Sabato pomeriggio, mentre per le strade di Roma
andava in scena un'altra vergognosa rappresentazione del non-calcio italiano,
lungo i cinquecento chilometri dell’autostrada che collega Parigi alla
Bretagna, direzione capitale, centinaia di trattori viaggiavano in monomarca occupando
la corsia centrale, animati da un entusiasmo che raramente vediamo dalle nostre
parti. Erano i tifosi del Guingamp, piccolo centro agricolo (peraltro gemellato
con la marchigiana Urbino), che dal nord-ovest del paese si spostavano in massa
verso Saint-Denis, stadio sede della finale di Coppa di Francia; come mai
questo inusuale quanto incredibile spettacolo? Perché lassù, gli abitanti della
cittadina sono da sempre soprannominati “les paysans”, termine dispregiativo
che si potrebbe ben tradurre con “contadinotti”, e loro, che i trattori li
usano quotidianamente nei campi, hanno pensato bene di farne il loro mezzo di
trasporto anche per la lunga trasferta. E i rossoneri, che si erano già presi
la coppa nel 2009 partendo addirittura dalla Ligue 2, anche questa volta si
sono regalati una grande vendetta, bissando il successo di cinque anni fa e
guadagnandosi, oltre all’ambito trofeo, anche la possibilità di partecipare
alla prossima Europa League. Come allora, l’avversario era ancora il Rennes,
guarda caso la squadra del capoluogo della Bretagna, in un derby città-campagna
che almeno sulla carta non aveva storia; invece, come nel calcio spesso accade,
la carta si è rilevata straccia, e gli uomini di Gourvennec hanno compiuto l’impresa.

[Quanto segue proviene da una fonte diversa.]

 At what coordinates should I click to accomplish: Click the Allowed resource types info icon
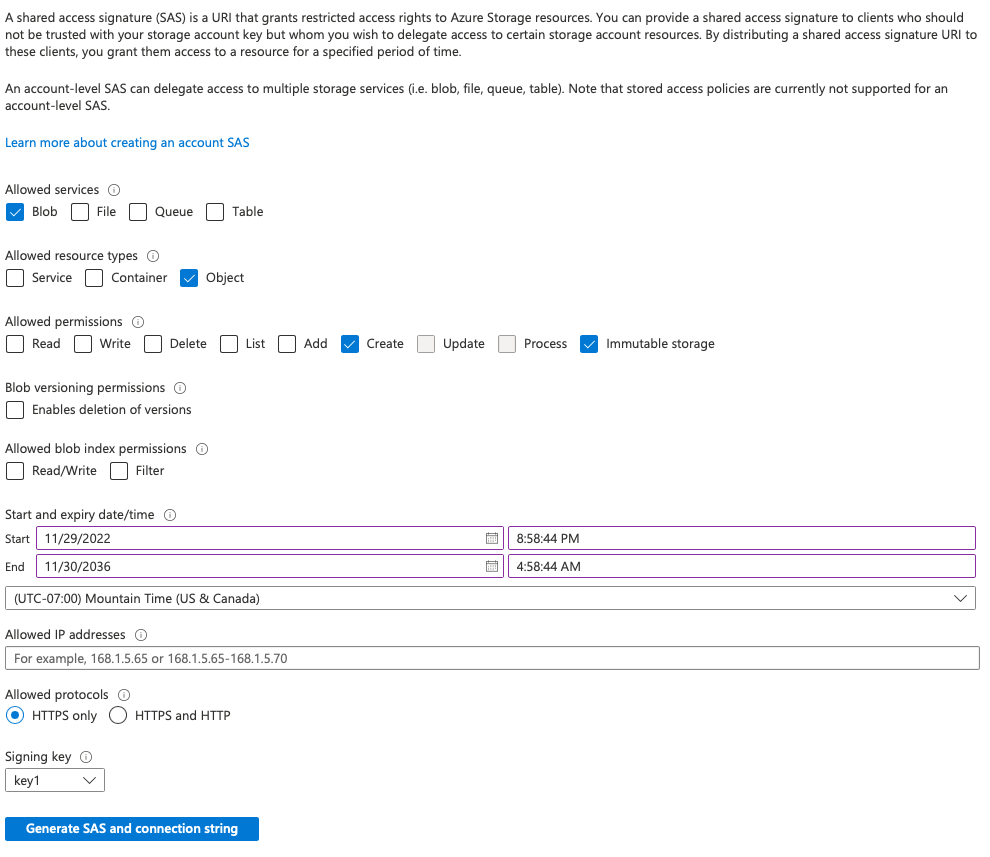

Ma il successo parte sempre da molto lontano, e Guingamp non fa eccezione: meno
di ottomila abitanti, ma uno stadio da 18.000 posti, la Roudourou, sempre
esaurito, anche grazie agli oltre novemila tifosi titolari di abbonamento. E così,
la squadra che in passato ha lanciato due grandi del calcio europeo, Malouda ma
soprattutto Drogba, dopo una lunga rincorsa si è trovata quest’anno ad
affrontare la Ligue 1 per la settima volta nella sua storia, un campionato quindi
nuovo per i bretoni, abituati alle battaglie della mediocre seconda serie; e la
stagione, nonostante una partenza straordinaria, si è ben presto trasformata in
una lotta piena di emozioni, tant’è che a centottanta minuti dall’ultimo
fischio Mathis e compagni non possono ancora festeggiare la matematica
salvezza, per quanto il pareggio strappato a Monaco nell’ultimo turno sappia
tanto di certezza. Ma la squadra del presidente Le Graet il colpo grosso lo ha
fatto sabato a Parigi, e ancora una volta deve dire grazie a Yatabarè, l’attaccante
maliano che, come ha fatto spesso quest’anno, ha lasciato il segno, confermando
che in Bretagna, dopo tanto peregrinare per i campionati minori, ha trovato la
sua casa. Sarà quindi un finale ancora tutto da scrivere, con la salvezza che
si deciderà probabilmente solo all’ultima giornata, ma oggi, come cinque anni
fa, a Guingamp sono felici perché loro, “les paysans”, hanno dimostrato, seppur
contadini, di non essere inferiori a nessuno.